Die Schriften des Neuen Testaments beginnen somit in treffender Weise mit einer vollständigen und formalen Vorstellung des Herrn Jesus für die Juden. Und dies ist das Thema bei Matthäus, denn Matthäus eröffnet dieses neue Kapitel der Wunder Gottes. Er beschreibt kurz und bündig und doch ernstlich und vollständig, die Ansprüche Jesu, des Messias, an sein Volk Israel.

Dies ist es also was wir in dem Evangelium nach Matthäus finden.
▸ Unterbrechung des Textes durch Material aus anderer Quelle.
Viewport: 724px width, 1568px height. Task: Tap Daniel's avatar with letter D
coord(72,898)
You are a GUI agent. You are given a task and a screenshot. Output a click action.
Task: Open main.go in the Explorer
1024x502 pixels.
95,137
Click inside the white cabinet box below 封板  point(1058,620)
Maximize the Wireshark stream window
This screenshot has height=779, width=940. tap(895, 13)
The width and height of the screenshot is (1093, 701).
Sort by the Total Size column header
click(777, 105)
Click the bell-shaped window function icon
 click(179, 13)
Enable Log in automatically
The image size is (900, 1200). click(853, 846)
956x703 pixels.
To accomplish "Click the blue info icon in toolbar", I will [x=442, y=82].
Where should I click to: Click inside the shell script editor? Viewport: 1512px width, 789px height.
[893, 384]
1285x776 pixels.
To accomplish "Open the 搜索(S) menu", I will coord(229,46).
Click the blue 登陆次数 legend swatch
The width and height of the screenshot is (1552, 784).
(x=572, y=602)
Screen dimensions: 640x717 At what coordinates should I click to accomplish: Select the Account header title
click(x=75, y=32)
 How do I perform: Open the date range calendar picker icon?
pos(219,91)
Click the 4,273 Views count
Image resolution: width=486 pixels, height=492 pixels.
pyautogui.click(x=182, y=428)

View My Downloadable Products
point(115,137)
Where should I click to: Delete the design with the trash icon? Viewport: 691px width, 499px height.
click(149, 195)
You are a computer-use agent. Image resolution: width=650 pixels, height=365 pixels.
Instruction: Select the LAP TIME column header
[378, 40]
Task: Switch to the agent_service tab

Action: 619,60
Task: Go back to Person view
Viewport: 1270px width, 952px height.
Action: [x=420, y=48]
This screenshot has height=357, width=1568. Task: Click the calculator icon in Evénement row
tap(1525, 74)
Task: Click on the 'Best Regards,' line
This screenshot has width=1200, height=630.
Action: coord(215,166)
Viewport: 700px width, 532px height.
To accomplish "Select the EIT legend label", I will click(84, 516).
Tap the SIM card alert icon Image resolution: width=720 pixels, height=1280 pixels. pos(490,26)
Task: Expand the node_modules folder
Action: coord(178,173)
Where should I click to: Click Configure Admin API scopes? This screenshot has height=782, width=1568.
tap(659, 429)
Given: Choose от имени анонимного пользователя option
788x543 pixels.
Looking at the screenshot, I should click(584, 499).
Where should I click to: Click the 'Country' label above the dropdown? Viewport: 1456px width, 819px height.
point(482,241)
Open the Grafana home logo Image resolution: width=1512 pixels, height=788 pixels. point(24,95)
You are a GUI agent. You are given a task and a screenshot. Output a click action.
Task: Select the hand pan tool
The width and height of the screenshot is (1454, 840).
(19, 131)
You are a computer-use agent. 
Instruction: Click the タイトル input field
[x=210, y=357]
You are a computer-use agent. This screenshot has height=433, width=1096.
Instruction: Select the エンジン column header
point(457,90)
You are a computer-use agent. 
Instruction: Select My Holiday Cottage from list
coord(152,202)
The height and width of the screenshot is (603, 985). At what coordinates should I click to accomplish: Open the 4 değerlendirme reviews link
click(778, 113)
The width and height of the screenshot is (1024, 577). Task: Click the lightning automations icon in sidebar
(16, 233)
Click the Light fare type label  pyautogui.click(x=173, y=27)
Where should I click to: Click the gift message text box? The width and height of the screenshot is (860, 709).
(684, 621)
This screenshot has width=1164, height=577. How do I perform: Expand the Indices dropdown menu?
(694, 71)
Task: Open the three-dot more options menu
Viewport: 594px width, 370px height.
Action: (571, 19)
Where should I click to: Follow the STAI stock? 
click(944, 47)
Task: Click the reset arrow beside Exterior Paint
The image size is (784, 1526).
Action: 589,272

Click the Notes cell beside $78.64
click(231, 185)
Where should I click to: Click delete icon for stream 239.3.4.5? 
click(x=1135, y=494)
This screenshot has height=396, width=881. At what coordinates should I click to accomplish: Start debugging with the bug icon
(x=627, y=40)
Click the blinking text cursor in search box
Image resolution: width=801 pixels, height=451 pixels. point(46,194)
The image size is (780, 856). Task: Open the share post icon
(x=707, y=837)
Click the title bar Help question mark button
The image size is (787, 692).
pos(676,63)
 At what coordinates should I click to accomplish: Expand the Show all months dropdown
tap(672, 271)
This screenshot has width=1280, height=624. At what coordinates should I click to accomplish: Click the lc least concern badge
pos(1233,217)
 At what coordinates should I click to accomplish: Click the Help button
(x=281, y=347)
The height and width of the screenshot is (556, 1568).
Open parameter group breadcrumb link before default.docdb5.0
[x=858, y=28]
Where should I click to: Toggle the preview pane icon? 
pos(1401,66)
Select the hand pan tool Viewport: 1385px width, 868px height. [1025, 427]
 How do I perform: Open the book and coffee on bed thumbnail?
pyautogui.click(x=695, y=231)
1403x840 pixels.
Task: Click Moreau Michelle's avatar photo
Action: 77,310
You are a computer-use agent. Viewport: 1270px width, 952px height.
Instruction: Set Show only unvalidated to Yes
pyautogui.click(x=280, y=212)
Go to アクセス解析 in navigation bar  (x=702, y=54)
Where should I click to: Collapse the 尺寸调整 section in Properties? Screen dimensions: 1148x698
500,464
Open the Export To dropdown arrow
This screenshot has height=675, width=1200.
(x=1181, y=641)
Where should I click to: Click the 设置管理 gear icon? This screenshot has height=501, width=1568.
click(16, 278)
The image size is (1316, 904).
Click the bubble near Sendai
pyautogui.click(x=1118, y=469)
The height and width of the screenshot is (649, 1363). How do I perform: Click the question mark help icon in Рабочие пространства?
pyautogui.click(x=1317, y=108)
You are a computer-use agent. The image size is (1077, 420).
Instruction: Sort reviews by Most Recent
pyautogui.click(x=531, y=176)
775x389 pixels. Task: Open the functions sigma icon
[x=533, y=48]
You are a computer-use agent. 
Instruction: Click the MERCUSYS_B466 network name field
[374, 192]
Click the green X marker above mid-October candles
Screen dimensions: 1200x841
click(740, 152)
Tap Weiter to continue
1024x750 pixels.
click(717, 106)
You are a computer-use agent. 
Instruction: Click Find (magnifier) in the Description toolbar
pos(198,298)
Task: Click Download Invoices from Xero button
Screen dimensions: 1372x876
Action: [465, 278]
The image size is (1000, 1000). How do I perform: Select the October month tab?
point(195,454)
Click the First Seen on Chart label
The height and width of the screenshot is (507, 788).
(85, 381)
Folglich lassen sich dessen Inhalte gut voneinander unterscheiden und in folgender Weise anordnen.

  1. Matthäus 1–2: Die erste Vorstellung des Herrn Jesus für Israel, als das Kind, geboren in Bethlehem, der Stadt Davids, nach dem Propheten Micha.
  2. Matthäus 3–20: Die zweite Vorstellung des Herrn Jesus für sein Volk, als das Licht von Sebulon und Naphtali, nach dem Propheten Jesaja.
  3. Matthäus 21–25: Die dritte Vorstellung des Herrn Jesus für sein Volk, als der König, gerecht, sanftmütig und heilbringend, nach dem Propheten Sacharja.
  4. Matthäus 26–28: Die Ergebnisse der Ablehnung ihres Herrn; denn Israel lehnte ihn ab – jede einzelne Vorstellung seiner Person ihnen gegenüber.

Das sind also die Inhalte dieses Evangeliums und deren Anordnung in einfachster Form. Es ist gleichsam eine Berichterstattung über den Prozess ob Israel seinen Messias annehmen würde oder nicht. Im Laufe dessen werden auch andere Dinge hier und da angesprochen, jedoch verliert der Geist des Evangelisten nie dieses große, leitende Thema.